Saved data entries

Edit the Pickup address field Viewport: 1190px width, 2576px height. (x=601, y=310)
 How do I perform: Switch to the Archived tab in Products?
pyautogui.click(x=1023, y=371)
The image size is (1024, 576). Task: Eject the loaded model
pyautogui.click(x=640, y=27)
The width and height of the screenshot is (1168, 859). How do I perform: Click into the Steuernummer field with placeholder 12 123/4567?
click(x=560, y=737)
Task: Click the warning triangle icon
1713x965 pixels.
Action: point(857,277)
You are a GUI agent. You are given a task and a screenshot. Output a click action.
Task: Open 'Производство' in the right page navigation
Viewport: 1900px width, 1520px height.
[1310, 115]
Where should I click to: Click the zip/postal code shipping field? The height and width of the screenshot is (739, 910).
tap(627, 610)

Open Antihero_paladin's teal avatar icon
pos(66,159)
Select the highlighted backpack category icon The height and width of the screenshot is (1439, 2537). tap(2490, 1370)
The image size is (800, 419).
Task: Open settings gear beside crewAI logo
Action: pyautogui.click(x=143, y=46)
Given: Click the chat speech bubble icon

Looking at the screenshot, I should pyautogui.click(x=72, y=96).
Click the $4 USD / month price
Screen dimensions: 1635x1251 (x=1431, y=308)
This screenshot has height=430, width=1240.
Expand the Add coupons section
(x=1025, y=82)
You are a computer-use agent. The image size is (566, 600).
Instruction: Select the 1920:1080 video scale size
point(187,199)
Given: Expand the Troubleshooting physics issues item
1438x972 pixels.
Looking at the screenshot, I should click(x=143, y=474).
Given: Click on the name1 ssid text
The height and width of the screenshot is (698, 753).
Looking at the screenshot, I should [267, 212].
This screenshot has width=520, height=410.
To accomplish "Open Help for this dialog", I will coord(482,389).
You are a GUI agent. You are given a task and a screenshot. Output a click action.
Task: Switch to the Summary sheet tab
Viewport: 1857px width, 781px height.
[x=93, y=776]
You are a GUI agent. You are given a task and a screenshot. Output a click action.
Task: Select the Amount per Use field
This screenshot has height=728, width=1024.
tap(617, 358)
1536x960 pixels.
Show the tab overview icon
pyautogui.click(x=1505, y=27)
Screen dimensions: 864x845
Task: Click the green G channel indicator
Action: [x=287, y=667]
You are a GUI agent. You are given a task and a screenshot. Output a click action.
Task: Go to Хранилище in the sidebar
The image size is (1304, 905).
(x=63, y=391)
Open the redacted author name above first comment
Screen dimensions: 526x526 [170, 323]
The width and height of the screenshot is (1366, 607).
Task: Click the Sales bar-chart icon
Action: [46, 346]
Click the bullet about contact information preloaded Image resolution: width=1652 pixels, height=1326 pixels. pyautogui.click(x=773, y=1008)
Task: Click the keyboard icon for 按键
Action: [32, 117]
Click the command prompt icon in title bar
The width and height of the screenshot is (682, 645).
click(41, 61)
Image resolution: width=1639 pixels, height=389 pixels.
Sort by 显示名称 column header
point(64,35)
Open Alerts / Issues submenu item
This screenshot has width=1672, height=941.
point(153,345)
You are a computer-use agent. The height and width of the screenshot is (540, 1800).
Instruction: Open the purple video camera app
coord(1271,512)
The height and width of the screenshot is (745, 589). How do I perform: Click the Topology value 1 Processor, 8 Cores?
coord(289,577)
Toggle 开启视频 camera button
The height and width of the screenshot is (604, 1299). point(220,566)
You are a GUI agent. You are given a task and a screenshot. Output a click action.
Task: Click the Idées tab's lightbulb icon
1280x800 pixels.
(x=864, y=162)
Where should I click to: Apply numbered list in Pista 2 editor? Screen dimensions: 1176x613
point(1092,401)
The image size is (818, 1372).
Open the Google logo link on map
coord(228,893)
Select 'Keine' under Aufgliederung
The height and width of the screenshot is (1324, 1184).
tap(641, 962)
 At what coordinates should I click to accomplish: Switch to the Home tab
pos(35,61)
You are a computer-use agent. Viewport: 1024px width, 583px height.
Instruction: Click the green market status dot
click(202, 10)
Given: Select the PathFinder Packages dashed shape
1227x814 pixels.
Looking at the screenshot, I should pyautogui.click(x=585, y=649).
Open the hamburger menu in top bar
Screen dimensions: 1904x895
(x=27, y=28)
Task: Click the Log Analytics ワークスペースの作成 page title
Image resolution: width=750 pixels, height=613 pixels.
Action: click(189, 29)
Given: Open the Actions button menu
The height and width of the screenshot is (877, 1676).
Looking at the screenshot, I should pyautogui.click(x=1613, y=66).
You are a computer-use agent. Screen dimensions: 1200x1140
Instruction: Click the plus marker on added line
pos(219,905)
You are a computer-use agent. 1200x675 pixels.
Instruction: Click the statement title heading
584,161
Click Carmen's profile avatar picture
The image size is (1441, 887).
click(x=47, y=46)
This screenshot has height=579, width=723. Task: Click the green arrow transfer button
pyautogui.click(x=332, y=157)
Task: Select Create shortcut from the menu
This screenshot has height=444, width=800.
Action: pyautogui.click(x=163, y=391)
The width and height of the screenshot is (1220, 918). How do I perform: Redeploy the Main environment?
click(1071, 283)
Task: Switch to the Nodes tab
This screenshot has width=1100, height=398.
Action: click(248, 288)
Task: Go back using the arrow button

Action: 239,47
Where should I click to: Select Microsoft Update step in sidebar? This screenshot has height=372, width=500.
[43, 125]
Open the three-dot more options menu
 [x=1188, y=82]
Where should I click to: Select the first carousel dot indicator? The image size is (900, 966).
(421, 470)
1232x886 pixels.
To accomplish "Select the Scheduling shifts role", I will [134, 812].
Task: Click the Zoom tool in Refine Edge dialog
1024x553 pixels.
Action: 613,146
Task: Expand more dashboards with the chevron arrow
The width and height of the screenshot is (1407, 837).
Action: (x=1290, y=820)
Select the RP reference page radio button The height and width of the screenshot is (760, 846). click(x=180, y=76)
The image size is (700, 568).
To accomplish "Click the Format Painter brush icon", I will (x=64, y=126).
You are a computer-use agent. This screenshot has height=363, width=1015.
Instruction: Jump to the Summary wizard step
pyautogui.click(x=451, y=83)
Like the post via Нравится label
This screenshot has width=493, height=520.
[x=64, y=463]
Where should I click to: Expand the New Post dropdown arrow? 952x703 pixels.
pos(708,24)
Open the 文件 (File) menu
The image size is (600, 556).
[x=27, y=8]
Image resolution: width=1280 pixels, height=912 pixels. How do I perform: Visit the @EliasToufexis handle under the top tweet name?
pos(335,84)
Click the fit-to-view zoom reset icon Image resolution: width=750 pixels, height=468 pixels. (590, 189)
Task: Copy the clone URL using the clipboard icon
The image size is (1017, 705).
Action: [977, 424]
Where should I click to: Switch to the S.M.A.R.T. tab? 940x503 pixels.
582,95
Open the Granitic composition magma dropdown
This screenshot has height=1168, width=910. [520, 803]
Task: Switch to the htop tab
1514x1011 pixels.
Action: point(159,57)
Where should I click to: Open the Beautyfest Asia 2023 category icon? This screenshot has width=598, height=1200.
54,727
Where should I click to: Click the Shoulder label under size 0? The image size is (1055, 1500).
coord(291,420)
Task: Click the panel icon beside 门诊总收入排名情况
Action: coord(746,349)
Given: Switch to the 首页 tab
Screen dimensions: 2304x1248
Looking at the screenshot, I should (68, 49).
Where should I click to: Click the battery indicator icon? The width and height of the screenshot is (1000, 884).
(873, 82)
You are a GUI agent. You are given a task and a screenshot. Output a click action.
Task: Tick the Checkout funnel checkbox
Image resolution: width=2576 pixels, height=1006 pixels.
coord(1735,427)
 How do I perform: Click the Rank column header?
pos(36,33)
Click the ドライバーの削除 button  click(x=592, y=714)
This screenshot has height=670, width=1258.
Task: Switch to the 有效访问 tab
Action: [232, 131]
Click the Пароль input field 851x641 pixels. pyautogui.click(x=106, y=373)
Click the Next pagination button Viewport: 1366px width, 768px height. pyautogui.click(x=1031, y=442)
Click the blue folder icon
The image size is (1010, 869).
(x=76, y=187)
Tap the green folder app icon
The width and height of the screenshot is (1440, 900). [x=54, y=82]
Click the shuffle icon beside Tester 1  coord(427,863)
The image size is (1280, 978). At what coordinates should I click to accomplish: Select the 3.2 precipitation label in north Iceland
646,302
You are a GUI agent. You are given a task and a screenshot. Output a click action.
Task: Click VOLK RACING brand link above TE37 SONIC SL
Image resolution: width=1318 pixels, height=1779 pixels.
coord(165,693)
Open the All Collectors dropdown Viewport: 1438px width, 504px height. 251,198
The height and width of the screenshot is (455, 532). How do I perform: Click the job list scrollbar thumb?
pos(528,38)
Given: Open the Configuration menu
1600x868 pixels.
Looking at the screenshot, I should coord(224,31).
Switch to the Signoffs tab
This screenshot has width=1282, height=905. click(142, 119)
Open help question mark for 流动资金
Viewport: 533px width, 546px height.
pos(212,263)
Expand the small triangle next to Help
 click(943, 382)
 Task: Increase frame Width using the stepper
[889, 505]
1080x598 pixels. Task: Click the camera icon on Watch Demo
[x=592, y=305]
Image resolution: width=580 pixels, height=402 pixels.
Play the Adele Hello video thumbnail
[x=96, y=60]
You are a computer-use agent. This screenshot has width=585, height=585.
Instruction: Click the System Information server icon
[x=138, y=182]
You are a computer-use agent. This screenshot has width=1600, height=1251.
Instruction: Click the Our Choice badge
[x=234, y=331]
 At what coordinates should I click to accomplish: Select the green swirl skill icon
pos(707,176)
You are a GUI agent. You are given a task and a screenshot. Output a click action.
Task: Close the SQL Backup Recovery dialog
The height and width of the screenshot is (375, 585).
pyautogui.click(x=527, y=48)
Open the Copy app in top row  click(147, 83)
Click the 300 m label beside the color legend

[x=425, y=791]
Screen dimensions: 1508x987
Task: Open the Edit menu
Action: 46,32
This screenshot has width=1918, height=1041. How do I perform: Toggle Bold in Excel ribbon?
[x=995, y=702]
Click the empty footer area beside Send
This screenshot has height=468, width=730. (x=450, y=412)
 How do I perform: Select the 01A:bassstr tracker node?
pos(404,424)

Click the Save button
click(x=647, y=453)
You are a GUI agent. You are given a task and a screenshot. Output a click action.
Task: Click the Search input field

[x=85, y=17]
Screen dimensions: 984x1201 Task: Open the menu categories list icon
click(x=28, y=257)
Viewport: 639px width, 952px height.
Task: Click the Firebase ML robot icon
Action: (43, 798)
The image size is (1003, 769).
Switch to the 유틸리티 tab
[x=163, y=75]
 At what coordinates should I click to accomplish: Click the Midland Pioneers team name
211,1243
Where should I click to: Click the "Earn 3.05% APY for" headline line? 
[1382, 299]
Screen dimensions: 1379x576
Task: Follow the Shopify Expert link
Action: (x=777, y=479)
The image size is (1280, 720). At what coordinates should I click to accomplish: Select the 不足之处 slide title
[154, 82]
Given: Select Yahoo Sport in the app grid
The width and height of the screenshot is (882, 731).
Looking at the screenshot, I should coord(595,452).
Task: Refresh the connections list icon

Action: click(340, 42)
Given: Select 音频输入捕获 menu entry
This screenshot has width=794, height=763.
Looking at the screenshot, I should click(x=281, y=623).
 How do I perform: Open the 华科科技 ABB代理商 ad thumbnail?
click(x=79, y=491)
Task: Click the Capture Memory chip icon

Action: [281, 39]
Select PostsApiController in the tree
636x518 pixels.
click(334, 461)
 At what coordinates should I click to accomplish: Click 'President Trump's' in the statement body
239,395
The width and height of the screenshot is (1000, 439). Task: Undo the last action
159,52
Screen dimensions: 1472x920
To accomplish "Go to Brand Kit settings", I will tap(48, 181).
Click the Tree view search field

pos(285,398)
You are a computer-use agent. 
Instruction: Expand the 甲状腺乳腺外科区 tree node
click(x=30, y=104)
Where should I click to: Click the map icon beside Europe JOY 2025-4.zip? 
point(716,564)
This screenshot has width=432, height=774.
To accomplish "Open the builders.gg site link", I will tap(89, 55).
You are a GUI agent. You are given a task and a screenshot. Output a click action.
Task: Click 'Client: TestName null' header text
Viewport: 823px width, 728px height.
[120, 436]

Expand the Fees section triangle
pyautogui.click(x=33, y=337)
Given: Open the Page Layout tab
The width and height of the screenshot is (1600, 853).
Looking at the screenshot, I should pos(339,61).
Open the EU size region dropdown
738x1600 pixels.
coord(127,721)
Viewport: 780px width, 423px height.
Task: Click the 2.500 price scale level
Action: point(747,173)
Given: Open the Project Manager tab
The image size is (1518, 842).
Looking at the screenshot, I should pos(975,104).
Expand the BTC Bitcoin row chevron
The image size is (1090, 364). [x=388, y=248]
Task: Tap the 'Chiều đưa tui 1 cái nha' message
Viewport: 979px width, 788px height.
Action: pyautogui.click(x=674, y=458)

§ **TASK INSTRUCTIONS**:
Write out exactly the lines between the start of the entries and the line containing "Task: Open 'Производство'", including that line and the first one.

§ **EXPECTED ANSWER**:
Edit the Pickup address field Viewport: 1190px width, 2576px height. (x=601, y=310)
 How do I perform: Switch to the Archived tab in Products?
pyautogui.click(x=1023, y=371)
The image size is (1024, 576). Task: Eject the loaded model
pyautogui.click(x=640, y=27)
The width and height of the screenshot is (1168, 859). How do I perform: Click into the Steuernummer field with placeholder 12 123/4567?
click(x=560, y=737)
Task: Click the warning triangle icon
1713x965 pixels.
Action: point(857,277)
You are a GUI agent. You are given a task and a screenshot. Output a click action.
Task: Open 'Производство' in the right page navigation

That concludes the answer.